Le nerf de la guerre étant l'intérêt du contenu, Sungard Availibility Services a décidé d'en faire le cœur de son projet de communauté. Emmanuelle Servaye, responsable du marketing en France, a présenté l'initiative originale de son entreprise, qui a lancé, en novembre 2014, Atout DSI, un site de contenu avec accès gratuit, ainsi que des dispositifs plus spécifiques, comme parcours DSI, une aide à la prise de fonction, et un système de mentorat : "les mentorats, contrairement aux cocktails, permettent de répondre concrètement aux interrogations des DSI", a-t-elle affirmé.
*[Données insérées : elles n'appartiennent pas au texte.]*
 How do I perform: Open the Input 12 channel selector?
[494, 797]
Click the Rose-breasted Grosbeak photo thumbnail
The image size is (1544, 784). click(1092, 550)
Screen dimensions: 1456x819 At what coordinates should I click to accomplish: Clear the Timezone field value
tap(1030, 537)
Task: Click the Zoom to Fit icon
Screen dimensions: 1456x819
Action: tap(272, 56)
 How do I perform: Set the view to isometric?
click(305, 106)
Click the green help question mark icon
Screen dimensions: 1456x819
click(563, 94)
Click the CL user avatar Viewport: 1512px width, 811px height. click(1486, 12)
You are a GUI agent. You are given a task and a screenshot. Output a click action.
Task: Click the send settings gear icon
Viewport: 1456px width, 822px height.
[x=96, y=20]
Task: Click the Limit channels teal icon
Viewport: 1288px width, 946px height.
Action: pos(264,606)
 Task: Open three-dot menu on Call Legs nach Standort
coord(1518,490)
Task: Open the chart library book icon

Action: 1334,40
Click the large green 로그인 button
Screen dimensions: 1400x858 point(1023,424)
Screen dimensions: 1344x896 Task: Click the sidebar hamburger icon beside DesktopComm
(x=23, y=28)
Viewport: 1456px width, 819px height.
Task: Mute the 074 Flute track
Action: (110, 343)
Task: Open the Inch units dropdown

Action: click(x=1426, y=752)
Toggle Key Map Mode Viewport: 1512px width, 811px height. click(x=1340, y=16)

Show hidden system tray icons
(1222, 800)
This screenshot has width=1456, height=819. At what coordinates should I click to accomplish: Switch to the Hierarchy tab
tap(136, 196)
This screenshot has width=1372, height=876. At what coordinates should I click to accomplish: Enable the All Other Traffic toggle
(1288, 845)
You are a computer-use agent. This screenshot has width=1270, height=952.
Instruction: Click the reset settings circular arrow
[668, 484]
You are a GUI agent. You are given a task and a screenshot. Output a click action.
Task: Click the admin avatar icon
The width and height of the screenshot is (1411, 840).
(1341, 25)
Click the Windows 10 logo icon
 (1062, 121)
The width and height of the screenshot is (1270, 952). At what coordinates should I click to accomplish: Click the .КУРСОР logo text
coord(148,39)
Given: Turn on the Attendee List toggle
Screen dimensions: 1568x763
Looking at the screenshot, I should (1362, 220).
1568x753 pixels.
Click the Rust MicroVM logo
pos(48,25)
"L'idée était de créer une intimité entre notre cible de DSI et notre marque, alors que nous étions peu connus dans ce secteur. Nous étions en train de changer d'offre et cette stratégie nous a semblé préférable à une campagne d'affichage massive", a-t-elle encore expliqué. En moyenne, dix articles sont publiés par mois, dont moins de deux traitent de sujets en lien avec Sungard AS. "Nous avons gagné en influence et en visibilité. Le succès rapide d'Atout DSI, avec plus de 7 000 visiteurs uniques par mois, a démontré que nous répondions à un besoin. L'autre grande surprise est la forte mobilisation que cela a provoqué en interne", a conclu Emmanuelle Servaye.